What the task asks
Each line from the beginning of the entries below through the line that includes "Task: Open the 10 rows per page dropdown" must be returned exactly as given.

[Stored data]
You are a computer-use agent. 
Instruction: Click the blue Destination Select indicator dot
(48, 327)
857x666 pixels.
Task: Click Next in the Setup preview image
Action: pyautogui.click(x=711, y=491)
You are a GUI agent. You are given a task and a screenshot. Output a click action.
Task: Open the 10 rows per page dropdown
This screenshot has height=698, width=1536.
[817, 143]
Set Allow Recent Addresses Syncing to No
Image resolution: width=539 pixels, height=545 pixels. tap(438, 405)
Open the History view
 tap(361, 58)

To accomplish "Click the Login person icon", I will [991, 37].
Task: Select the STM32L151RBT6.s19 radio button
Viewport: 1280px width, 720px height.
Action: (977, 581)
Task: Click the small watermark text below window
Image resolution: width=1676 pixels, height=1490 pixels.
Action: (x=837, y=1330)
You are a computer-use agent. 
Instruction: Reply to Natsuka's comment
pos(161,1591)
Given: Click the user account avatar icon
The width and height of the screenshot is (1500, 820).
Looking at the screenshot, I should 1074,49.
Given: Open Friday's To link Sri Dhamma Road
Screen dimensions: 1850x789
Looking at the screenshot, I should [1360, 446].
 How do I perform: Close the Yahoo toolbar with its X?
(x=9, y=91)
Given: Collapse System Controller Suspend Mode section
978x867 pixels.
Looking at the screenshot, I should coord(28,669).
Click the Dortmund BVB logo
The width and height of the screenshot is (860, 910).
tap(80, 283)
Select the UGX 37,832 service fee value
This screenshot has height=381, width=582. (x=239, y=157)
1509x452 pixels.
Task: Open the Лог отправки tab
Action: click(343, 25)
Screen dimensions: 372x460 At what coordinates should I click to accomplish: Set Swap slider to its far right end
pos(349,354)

Answer space
You are a computer-use agent. 
Instruction: Click the blue Destination Select indicator dot
(48, 327)
857x666 pixels.
Task: Click Next in the Setup preview image
Action: pyautogui.click(x=711, y=491)
You are a GUI agent. You are given a task and a screenshot. Output a click action.
Task: Open the 10 rows per page dropdown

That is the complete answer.